=== What to produce ===
Find the line with "The width and height of the screenshot is (911, 646)." in the entries below, then reproduce it and every line after it down to and including the line with "Viewport: 2576px width, 961px height.", exactly.
(Records provided Opens)
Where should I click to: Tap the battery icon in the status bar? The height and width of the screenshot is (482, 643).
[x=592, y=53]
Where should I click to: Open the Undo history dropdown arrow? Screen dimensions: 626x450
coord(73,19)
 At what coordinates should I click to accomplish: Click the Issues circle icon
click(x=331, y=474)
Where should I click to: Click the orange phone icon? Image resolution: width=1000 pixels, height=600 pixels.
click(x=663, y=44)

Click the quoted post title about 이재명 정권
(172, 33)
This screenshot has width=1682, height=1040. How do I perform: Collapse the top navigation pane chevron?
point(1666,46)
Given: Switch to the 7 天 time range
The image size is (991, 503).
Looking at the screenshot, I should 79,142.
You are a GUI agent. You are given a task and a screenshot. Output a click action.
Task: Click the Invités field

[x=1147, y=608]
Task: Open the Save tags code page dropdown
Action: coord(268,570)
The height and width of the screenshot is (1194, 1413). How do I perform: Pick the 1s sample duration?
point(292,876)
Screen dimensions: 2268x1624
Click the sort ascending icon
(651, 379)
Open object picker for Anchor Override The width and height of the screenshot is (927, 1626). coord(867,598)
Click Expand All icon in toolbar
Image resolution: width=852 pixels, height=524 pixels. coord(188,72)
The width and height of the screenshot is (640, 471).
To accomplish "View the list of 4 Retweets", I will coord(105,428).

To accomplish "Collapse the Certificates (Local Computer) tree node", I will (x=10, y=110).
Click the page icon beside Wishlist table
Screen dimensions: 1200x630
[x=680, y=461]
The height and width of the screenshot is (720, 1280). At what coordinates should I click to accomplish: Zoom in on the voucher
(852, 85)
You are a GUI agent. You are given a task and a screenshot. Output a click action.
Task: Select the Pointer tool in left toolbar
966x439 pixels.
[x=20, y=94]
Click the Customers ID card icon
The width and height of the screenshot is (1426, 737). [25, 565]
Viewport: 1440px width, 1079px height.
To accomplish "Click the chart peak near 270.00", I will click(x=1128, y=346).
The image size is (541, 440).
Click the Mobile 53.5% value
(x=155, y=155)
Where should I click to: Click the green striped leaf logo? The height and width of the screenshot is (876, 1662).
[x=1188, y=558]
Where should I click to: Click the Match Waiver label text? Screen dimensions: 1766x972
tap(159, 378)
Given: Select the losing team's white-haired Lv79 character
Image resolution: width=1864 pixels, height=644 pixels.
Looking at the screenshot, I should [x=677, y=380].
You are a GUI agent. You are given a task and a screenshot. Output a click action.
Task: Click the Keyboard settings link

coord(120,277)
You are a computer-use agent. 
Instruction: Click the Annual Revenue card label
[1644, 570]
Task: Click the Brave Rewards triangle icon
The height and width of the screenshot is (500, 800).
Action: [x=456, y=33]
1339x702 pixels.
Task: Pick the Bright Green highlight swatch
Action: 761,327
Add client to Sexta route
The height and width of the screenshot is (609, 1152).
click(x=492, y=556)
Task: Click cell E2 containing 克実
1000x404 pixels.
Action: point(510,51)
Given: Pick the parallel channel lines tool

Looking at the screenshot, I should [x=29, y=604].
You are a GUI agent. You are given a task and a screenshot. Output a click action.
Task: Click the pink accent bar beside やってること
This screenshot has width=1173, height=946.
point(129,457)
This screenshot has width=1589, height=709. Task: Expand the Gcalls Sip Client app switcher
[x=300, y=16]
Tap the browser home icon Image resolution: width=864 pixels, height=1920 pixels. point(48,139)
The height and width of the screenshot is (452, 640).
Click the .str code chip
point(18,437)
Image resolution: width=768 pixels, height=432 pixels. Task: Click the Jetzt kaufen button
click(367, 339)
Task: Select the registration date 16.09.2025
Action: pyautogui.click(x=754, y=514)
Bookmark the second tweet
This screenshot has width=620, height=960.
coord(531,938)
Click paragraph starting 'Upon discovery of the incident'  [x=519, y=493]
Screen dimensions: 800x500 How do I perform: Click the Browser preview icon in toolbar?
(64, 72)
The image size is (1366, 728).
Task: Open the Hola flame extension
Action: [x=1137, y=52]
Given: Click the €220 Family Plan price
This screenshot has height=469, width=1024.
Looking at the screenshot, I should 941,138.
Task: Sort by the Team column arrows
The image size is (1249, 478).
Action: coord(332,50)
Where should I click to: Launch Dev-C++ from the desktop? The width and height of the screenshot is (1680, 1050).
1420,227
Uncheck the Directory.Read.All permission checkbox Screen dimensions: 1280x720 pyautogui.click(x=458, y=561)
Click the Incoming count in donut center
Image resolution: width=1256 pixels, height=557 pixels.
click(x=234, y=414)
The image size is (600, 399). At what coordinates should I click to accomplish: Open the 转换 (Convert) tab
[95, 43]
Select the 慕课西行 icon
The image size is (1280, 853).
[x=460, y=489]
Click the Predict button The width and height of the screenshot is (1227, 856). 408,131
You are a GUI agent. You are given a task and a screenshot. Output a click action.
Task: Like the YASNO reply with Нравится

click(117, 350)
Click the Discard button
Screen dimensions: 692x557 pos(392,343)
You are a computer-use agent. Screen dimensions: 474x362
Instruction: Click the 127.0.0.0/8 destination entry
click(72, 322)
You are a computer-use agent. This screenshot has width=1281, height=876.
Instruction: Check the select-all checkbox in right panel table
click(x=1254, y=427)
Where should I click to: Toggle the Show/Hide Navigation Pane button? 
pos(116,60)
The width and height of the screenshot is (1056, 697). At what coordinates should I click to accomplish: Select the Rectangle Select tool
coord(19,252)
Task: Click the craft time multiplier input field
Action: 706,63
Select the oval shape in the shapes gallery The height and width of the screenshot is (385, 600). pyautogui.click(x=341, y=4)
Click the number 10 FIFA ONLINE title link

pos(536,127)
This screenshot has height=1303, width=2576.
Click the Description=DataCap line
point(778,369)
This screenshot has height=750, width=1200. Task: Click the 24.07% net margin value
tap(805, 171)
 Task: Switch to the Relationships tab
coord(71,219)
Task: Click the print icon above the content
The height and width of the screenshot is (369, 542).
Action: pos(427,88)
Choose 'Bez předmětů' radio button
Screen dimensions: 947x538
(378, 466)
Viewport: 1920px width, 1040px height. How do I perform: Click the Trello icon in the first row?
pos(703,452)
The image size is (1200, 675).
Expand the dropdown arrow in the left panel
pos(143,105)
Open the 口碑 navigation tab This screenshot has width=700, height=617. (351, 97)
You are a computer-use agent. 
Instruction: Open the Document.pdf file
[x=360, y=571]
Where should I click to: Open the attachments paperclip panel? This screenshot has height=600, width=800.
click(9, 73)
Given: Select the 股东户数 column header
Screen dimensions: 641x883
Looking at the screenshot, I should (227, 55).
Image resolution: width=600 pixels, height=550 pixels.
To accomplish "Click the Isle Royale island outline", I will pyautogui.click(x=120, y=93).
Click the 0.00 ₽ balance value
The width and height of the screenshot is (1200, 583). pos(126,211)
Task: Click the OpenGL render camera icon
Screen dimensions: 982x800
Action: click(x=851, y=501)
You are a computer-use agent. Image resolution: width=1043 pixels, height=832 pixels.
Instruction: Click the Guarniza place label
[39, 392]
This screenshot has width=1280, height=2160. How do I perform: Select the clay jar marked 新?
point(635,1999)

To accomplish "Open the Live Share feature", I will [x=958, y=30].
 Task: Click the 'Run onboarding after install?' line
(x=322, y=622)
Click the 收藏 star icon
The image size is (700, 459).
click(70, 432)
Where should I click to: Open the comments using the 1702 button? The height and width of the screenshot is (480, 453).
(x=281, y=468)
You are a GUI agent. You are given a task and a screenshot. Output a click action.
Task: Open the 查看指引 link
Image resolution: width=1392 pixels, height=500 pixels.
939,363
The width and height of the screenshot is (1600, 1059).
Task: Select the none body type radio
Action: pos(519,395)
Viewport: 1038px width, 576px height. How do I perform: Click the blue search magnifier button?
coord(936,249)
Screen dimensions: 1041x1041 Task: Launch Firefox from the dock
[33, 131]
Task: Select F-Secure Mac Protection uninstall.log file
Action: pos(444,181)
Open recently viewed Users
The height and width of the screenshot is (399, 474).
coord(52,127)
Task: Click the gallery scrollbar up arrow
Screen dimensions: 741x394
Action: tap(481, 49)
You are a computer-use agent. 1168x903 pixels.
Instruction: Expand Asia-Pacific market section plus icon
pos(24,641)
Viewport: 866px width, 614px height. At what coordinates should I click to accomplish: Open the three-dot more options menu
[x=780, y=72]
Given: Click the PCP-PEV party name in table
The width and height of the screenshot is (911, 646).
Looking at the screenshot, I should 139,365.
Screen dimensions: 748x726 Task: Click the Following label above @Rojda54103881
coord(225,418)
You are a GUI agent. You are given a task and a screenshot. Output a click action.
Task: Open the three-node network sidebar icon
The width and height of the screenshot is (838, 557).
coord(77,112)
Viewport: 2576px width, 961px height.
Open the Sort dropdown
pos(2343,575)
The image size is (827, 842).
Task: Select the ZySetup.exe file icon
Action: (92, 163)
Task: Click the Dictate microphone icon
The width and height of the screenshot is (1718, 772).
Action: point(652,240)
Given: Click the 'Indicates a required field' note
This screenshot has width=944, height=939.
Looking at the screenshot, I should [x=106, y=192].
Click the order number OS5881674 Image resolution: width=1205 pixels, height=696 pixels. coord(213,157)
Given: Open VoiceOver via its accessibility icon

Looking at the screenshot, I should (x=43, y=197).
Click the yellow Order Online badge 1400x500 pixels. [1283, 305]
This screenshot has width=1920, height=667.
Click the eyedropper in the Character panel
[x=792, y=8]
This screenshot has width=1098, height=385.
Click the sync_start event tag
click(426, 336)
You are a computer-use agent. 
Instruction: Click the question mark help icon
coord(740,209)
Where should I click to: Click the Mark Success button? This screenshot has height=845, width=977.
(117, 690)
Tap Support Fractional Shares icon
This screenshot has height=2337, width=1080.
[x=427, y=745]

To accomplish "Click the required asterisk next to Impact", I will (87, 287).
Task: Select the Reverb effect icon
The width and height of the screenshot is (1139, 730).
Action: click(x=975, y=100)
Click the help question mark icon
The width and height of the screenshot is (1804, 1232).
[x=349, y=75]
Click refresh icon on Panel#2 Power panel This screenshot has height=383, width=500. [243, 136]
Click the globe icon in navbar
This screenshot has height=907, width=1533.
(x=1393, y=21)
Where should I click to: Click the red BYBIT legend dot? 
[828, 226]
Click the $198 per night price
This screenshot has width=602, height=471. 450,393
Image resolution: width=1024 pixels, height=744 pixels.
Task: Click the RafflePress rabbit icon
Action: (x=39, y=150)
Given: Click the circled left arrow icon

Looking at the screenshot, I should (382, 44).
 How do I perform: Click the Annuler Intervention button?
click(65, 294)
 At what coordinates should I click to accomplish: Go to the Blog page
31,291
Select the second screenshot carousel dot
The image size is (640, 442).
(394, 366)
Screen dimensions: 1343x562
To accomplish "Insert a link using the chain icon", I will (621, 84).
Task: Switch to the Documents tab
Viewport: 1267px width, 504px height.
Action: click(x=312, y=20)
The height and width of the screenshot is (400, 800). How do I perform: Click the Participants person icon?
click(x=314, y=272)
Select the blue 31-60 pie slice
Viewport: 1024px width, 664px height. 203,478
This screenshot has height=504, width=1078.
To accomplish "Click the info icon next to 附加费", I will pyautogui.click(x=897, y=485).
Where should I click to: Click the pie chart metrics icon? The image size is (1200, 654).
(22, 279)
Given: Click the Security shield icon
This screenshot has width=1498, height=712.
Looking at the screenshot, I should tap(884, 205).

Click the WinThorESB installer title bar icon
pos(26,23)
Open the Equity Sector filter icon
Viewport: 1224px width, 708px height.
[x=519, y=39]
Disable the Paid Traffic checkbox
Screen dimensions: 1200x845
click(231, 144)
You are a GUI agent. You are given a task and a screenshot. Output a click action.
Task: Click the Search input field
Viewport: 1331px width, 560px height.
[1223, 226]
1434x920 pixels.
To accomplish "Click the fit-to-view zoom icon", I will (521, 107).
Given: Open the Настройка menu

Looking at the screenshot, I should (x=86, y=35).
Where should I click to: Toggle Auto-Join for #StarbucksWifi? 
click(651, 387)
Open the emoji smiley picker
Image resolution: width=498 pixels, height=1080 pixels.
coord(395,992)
(Records provided Closes)
=== Exercise output ===
The width and height of the screenshot is (911, 646).
Looking at the screenshot, I should 139,365.
Screen dimensions: 748x726 Task: Click the Following label above @Rojda54103881
coord(225,418)
You are a GUI agent. You are given a task and a screenshot. Output a click action.
Task: Open the three-node network sidebar icon
The width and height of the screenshot is (838, 557).
coord(77,112)
Viewport: 2576px width, 961px height.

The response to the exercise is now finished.